Very Semi-Serious, directed by Leah Wolchok, takes us inside the New Yorker; specifically: into the office of Bob Mankoff, cartoon editor at the magazine since 1997. Mankoff is himself a cartoonist for the magazine (his most famous cartoon is the one whose caption reads “No, Thursday’s out. How about never—is never good for you?”) and presides over the weekly cattle call “pitch” sessions where cartoonists, a mix of regulars (George Booth, Sam Gross, Mort Gerberg) and aspiring new-comers who are just making a name for themselves (Liana Finck, Ed Steed), bring their latest cartoons in the hope that Mankoff will select them for publication. They need to have thick skins, since the vast majority of the cartoons are rejected. It is easy to distinguish the members of one caste from the other since each is identified onscreen by name (in a large font) and (in a smaller font) by the number of cartoons they have had published in the magazine; some have had many hundreds of cartoons accepted. Very Semi-Serious is a somewhat haphazard film – in the sense that there is little structure evident: it seems to have shaped itself according to circumstance. My take-away for Geist? I think that we should set up our own weekly pitch meetings: they look like a lot more fun than those meetings with the financiers.

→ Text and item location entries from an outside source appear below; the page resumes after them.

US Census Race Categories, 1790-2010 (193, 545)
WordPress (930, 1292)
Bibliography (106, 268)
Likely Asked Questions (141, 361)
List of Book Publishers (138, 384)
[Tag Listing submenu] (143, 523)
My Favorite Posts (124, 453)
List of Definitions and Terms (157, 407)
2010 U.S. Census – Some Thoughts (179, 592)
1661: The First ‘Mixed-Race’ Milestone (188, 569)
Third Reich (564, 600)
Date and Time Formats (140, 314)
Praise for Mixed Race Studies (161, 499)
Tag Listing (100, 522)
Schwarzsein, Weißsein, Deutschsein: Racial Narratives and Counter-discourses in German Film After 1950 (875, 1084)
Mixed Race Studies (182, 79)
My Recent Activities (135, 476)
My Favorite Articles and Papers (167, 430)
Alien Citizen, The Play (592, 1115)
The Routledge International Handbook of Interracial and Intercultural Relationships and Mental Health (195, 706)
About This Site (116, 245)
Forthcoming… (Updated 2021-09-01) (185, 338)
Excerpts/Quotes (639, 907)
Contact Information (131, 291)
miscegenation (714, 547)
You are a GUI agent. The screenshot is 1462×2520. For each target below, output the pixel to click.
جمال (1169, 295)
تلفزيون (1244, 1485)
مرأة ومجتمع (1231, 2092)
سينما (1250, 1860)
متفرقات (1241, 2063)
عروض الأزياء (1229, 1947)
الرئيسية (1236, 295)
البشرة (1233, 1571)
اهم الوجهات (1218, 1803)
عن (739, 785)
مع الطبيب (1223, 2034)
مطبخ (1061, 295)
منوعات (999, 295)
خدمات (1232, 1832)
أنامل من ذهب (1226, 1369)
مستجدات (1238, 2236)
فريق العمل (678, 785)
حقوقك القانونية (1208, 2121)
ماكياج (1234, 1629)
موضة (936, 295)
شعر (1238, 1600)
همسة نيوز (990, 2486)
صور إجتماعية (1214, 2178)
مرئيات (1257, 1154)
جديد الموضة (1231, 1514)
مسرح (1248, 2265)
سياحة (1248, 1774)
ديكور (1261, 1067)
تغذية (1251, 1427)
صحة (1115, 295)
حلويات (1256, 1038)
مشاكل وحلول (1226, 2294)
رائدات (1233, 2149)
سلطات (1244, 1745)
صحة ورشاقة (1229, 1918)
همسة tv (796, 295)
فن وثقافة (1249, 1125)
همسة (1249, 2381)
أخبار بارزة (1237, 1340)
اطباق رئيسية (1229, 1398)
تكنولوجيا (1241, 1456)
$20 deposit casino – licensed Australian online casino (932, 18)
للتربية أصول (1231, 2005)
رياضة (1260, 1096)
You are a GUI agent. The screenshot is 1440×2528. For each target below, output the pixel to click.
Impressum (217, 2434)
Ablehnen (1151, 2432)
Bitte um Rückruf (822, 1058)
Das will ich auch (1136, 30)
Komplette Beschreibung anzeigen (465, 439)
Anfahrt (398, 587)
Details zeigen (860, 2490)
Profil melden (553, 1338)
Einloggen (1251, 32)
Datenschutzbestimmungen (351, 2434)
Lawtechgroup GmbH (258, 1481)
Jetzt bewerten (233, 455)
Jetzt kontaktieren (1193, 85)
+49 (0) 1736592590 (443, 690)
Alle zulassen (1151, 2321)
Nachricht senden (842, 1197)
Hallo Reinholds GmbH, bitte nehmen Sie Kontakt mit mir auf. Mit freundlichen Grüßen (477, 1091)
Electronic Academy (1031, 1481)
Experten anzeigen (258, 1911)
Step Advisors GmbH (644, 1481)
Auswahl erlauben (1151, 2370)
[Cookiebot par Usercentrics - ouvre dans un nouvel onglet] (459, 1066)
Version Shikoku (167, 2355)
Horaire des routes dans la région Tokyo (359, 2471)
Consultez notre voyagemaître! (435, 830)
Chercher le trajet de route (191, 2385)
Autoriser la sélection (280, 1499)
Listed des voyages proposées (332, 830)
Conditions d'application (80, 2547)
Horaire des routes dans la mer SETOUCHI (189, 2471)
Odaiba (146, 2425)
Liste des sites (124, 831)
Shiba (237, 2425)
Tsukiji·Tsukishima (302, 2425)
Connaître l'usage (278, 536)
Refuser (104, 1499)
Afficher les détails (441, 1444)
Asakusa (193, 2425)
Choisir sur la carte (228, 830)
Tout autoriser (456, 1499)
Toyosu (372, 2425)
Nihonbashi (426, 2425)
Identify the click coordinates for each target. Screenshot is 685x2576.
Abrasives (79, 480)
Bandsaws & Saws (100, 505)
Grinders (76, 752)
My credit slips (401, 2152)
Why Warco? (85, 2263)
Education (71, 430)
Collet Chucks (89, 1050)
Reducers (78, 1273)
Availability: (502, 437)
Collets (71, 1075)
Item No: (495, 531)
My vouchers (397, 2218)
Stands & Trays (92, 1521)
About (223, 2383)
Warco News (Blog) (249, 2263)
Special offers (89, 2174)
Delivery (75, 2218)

In the first paragraph above I referred to Geist as an “empire-in-progress”; I should have said “potential empire-in-progress,” since nothing in the magazine’s original manifesto suggested ambitions on such a grandiose scale. However, after seeing Drunk Stoned Brilliant Dead: The Story of the National Lampoon (directed by Douglas Tirola) I think that we need to dream much bigger dreams. Why not a radio show! LPs! (vinyl is back, after all) Off-Broadway shows! (“Geist: The Musical!”) Nationally syndicated TV! (“Live, from Vancouver’s Downtown East Side! It’s Saturday Night Geist!”) Even genre-defining movies are not beyond our capabilities! After all, the National Lampoon started small in 1970 but over a very short period of time managed to spin off all of the preceding: it was almost unimaginably influential. The magazine’s two original founders, Doug Kenney and Henry Beard, had developed a taste for the magazine business during their time editing the Harvard Lampoon. They proved to have a finger on the funny bone—the zeitgeist—of their era: the 1970s. More importantly: they had the eyeballs of a very large (and growing) demographic, a fact which eventually began to interest advertisers – despite the frequent use of gross-out, often tasteless and frequently offensive “frat boy” humour; in many ways the National Lampoon was the anti-New Yorker. My take-away for Geist? I think that we need to sign all of our regular contributors – our columnists, our crossword-puzzle-maker, our resident cartoonist; our reviewers – to ironclad, long-term, and generous contracts. Otherwise (as was the case with the key creatives at the National Lampoon) they might be tempted away by the deep pockets of New York producers, or by the voracious demon seed of Hollywood.